Crédit photo : Nicola-Frank Vachon

La mise en scène de Michel Nadeau, plutôt conventionnelle, rend ici service au texte et aux trames dramatiques parallèles. Étienne Pilon (volatile Tristan), Véronika Makdissi-Warren (forte mais blessée Lorna), Sylvie De Morais (bouleversée Constance) et Jean-Sébastien Ouellette (solide Toby) font preuve d’un jeu très équilibré et absolument maîtrisé, jouant avec finesse, intensité et humour. La « chimie » entre Pilon et De Morais est palpable, et l’on se délecte de leurs élans amoureux, jamais forcés ou « cheezy ». Le décor, rappelant peut-être davantage celui d’une station spatiale qu’une clinique privée, répondant d’ailleurs au nom de Raushen (possiblement dérivé du mot allemand rauschen, signifiant « rush ») est froid, ultramoderne et symétrique, octroyant une dimension encore plus importante aux drames terriblement humains qui se jouent entre ses murs.
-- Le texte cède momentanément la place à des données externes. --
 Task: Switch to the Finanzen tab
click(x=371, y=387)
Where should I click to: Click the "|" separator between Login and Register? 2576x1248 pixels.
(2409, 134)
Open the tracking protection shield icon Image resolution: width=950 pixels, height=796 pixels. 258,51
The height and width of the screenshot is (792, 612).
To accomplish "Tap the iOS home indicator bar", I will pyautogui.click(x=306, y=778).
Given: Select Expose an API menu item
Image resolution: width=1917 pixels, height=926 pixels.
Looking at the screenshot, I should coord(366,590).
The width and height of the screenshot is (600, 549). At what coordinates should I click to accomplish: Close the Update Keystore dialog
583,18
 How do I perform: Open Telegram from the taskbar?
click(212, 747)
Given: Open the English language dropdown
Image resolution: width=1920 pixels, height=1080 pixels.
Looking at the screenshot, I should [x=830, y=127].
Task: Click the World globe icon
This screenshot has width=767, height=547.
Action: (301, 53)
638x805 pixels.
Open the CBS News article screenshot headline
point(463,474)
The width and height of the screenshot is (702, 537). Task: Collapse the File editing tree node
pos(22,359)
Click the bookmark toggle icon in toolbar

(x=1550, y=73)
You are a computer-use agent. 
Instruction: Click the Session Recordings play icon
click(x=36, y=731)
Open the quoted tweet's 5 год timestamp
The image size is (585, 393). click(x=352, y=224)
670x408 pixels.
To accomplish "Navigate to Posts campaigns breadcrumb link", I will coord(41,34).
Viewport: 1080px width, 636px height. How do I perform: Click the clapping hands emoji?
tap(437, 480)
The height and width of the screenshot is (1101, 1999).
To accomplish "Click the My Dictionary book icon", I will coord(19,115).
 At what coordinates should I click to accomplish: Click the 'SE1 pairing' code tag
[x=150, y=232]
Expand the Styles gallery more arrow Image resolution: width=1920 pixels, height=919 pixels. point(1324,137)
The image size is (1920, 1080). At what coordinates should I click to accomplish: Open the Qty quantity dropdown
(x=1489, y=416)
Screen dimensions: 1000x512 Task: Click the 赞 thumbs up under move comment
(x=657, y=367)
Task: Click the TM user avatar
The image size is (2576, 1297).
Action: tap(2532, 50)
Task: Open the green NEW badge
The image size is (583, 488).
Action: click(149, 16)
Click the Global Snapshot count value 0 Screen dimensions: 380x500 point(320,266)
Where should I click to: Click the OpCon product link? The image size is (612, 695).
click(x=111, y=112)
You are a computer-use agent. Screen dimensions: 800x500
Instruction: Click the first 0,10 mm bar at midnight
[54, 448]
Si les tout premiers échanges entre Constance et Lorna manquent légèrement du subtilité et de naturel – un défaut absolument mineur qui disparaît rapidement, laissant la place à un jeu totalement senti et juste de la part des quatre comédiens –  Effets secondaires s’avère une pièce solide qui, sans jamais tomber dans le pathos, pousse, avec intelligence et beaucoup de nuances, la réflexion sur la dépression et la médicamentation, mais, surtout, sur tous les types possibles de manipulation : chimique, amoureuse, psychologique, sociale, professionnelle et mercantile.